── Task inputs

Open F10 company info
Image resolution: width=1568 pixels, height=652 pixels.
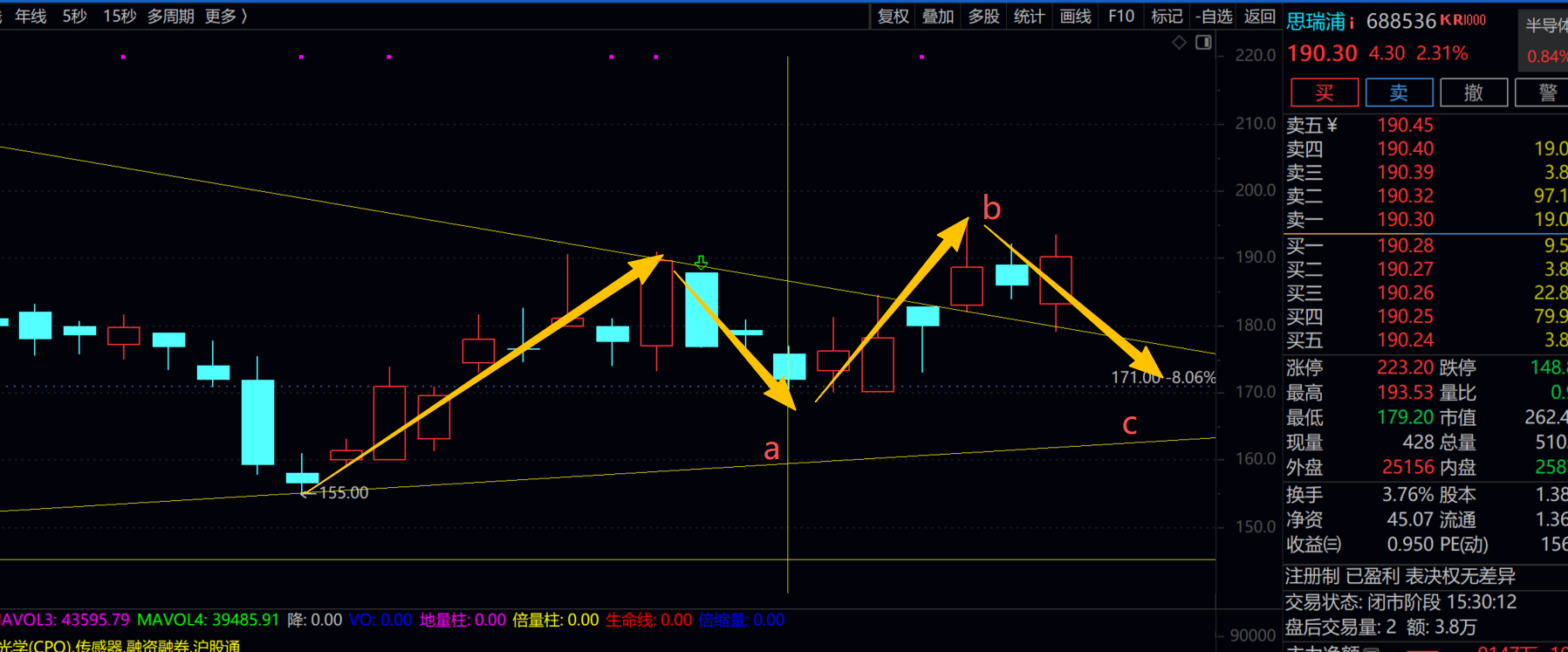click(1120, 16)
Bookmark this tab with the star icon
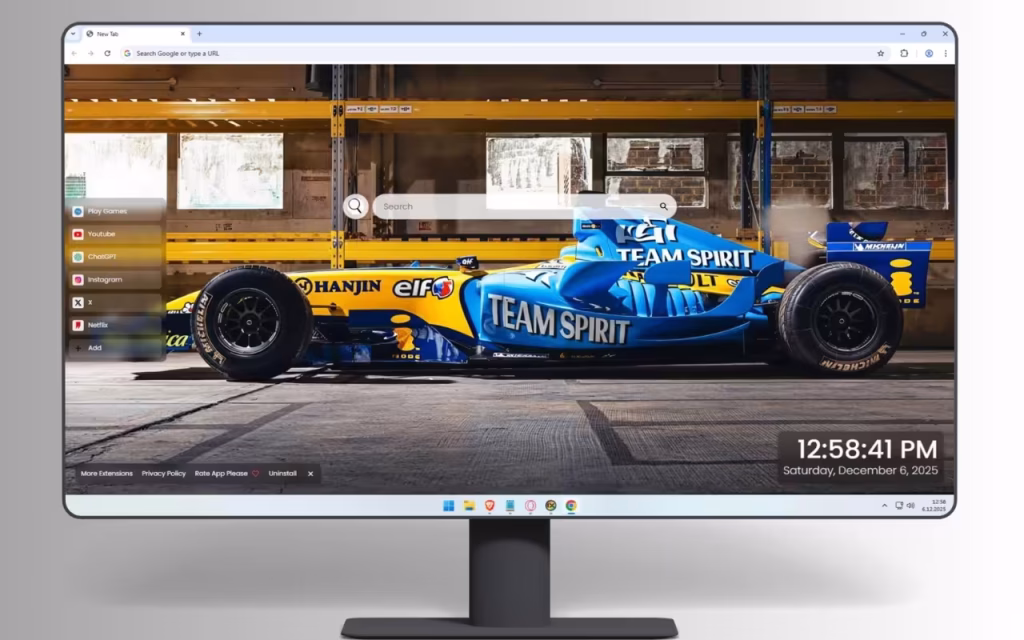 pos(880,54)
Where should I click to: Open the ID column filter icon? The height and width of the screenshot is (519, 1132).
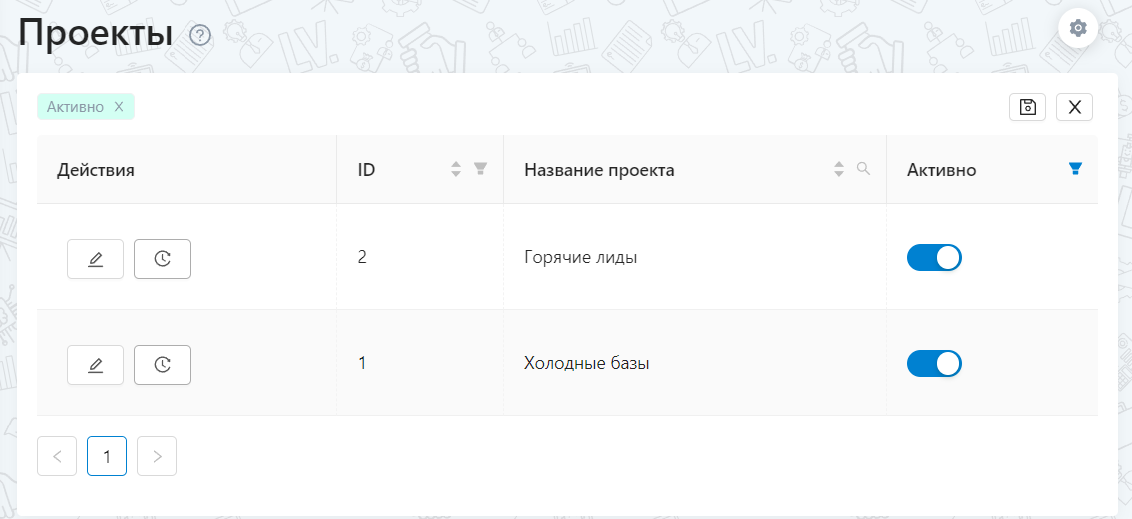tap(480, 169)
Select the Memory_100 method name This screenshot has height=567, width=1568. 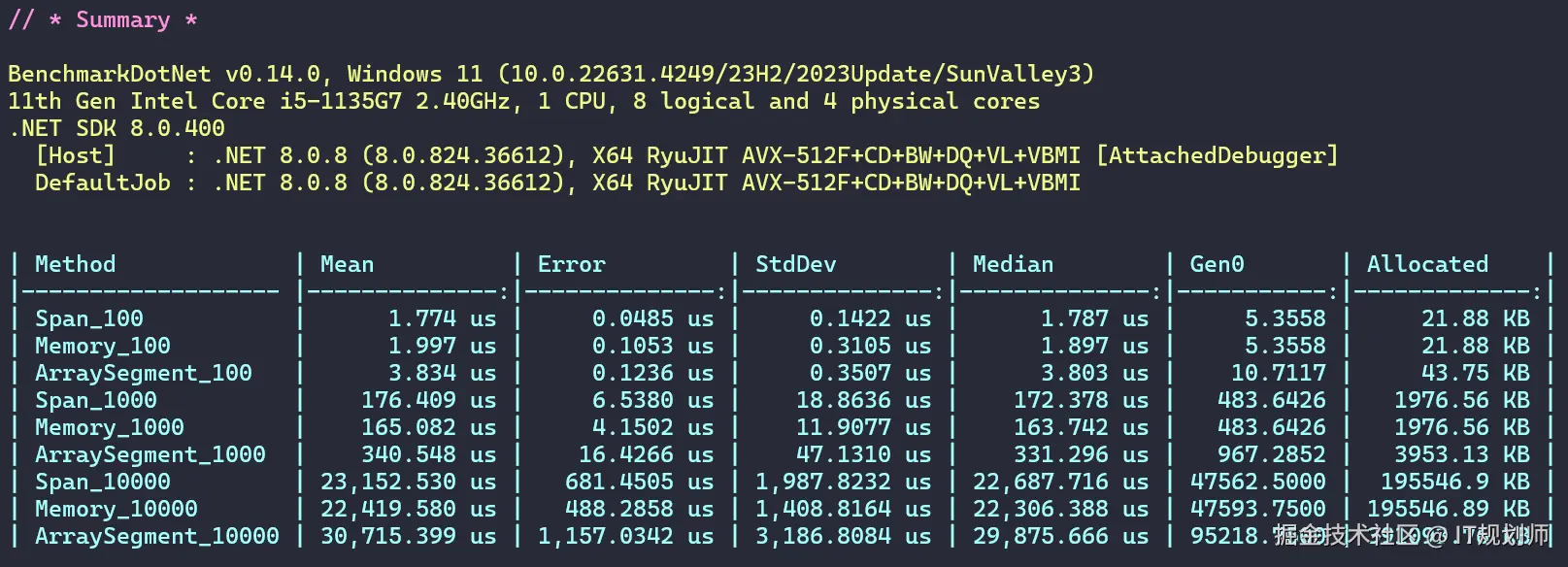103,346
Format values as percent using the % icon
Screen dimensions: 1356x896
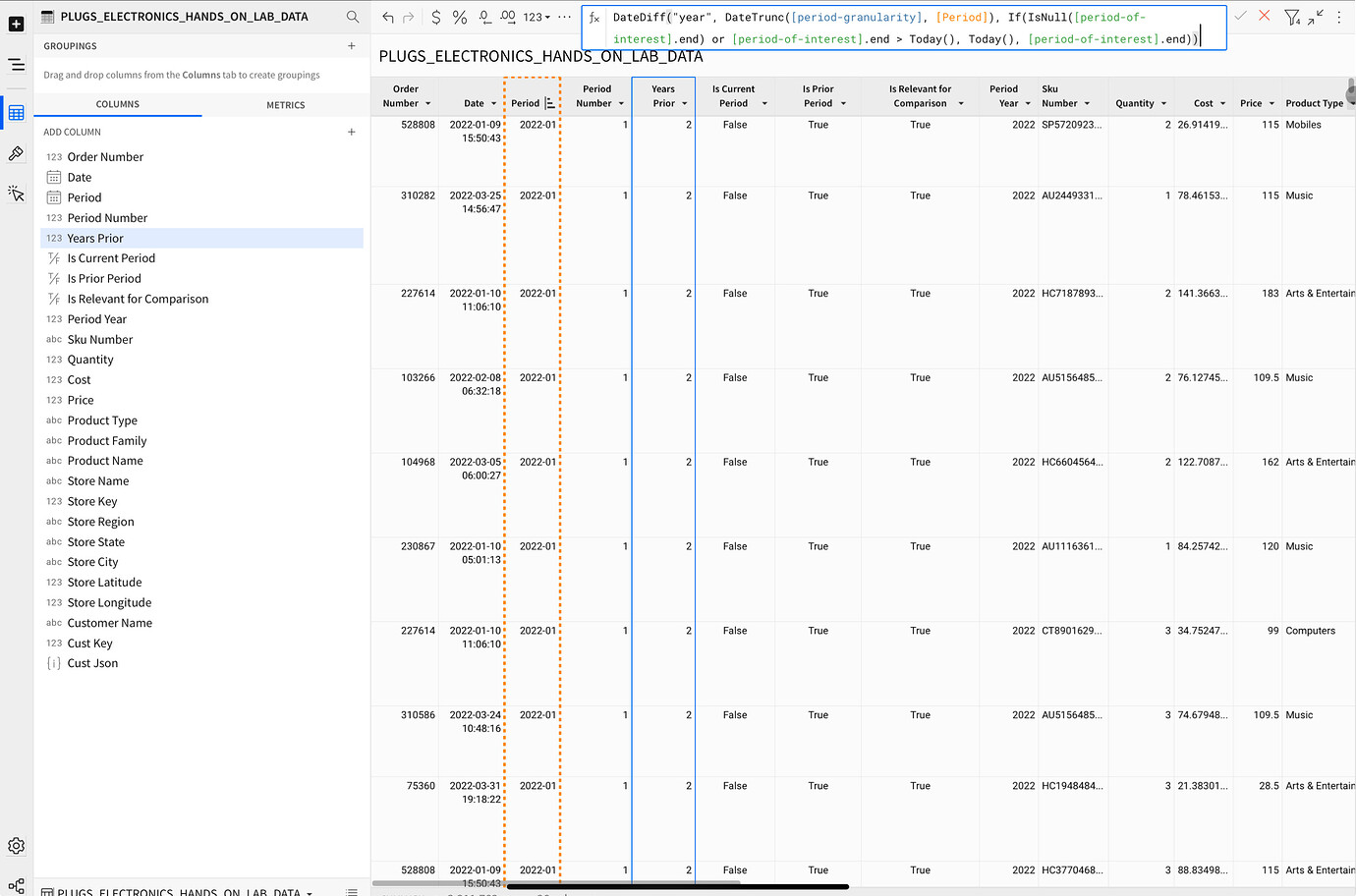[459, 16]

────

Task requirements.
When the line containing "Format values as percent using the % icon" is reached, write out that line and each one after it exactly, ending with the last line of the records; pictures are not copied.

Response to this task.
Format values as percent using the % icon
Screen dimensions: 1356x896
[459, 16]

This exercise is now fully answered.